Written instruction: Could you reproduce all of the material below word for word, keeping every line as it is?

Raw data:

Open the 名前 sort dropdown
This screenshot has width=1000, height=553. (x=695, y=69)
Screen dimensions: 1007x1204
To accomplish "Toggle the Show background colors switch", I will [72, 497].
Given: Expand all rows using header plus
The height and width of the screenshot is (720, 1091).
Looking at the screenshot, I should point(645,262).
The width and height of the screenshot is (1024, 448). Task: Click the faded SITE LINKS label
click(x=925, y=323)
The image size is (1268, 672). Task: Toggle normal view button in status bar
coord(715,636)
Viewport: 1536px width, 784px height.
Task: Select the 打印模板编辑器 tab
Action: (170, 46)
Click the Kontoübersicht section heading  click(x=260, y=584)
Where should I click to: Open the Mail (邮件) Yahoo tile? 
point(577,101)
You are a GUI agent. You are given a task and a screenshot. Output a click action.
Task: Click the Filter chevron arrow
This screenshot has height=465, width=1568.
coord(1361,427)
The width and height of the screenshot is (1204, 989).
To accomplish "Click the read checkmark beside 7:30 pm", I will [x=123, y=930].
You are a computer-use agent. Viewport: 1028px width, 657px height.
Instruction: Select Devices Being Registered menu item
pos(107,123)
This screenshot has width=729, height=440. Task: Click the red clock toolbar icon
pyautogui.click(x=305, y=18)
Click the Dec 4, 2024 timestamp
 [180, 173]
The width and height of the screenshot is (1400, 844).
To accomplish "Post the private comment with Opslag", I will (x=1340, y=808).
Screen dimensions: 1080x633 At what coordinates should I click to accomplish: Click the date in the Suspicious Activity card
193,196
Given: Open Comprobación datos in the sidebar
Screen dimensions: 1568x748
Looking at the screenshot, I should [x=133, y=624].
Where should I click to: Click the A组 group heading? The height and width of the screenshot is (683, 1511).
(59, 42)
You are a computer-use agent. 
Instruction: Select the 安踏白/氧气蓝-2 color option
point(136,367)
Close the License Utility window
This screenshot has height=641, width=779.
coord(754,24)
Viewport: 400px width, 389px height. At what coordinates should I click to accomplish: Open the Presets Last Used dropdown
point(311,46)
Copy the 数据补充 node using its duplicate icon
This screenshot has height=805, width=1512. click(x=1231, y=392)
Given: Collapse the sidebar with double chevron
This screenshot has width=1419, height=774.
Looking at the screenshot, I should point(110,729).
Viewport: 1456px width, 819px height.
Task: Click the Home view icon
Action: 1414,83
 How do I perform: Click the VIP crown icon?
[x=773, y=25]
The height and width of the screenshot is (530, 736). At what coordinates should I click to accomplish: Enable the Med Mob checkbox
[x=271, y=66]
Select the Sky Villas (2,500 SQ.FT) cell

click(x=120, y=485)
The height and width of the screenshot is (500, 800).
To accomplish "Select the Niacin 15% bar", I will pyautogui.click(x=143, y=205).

Answer to this problem:
Open the 名前 sort dropdown
This screenshot has width=1000, height=553. (x=695, y=69)
Screen dimensions: 1007x1204
To accomplish "Toggle the Show background colors switch", I will [72, 497].
Given: Expand all rows using header plus
The height and width of the screenshot is (720, 1091).
Looking at the screenshot, I should point(645,262).
The width and height of the screenshot is (1024, 448). Task: Click the faded SITE LINKS label
click(x=925, y=323)
The image size is (1268, 672). Task: Toggle normal view button in status bar
coord(715,636)
Viewport: 1536px width, 784px height.
Task: Select the 打印模板编辑器 tab
Action: (170, 46)
Click the Kontoübersicht section heading  click(x=260, y=584)
Where should I click to: Open the Mail (邮件) Yahoo tile? 
point(577,101)
You are a GUI agent. You are given a task and a screenshot. Output a click action.
Task: Click the Filter chevron arrow
This screenshot has height=465, width=1568.
coord(1361,427)
The width and height of the screenshot is (1204, 989).
To accomplish "Click the read checkmark beside 7:30 pm", I will [x=123, y=930].
You are a computer-use agent. Viewport: 1028px width, 657px height.
Instruction: Select Devices Being Registered menu item
pos(107,123)
This screenshot has width=729, height=440. Task: Click the red clock toolbar icon
pyautogui.click(x=305, y=18)
Click the Dec 4, 2024 timestamp
 [180, 173]
The width and height of the screenshot is (1400, 844).
To accomplish "Post the private comment with Opslag", I will (x=1340, y=808).
Screen dimensions: 1080x633 At what coordinates should I click to accomplish: Click the date in the Suspicious Activity card
193,196
Given: Open Comprobación datos in the sidebar
Screen dimensions: 1568x748
Looking at the screenshot, I should [x=133, y=624].
Where should I click to: Click the A组 group heading? The height and width of the screenshot is (683, 1511).
(59, 42)
You are a computer-use agent. 
Instruction: Select the 安踏白/氧气蓝-2 color option
point(136,367)
Close the License Utility window
This screenshot has height=641, width=779.
coord(754,24)
Viewport: 400px width, 389px height. At what coordinates should I click to accomplish: Open the Presets Last Used dropdown
point(311,46)
Copy the 数据补充 node using its duplicate icon
This screenshot has height=805, width=1512. click(x=1231, y=392)
Given: Collapse the sidebar with double chevron
This screenshot has width=1419, height=774.
Looking at the screenshot, I should point(110,729).
Viewport: 1456px width, 819px height.
Task: Click the Home view icon
Action: 1414,83
 How do I perform: Click the VIP crown icon?
[x=773, y=25]
The height and width of the screenshot is (530, 736). At what coordinates should I click to accomplish: Enable the Med Mob checkbox
[x=271, y=66]
Select the Sky Villas (2,500 SQ.FT) cell

click(x=120, y=485)
The height and width of the screenshot is (500, 800).
To accomplish "Select the Niacin 15% bar", I will pyautogui.click(x=143, y=205).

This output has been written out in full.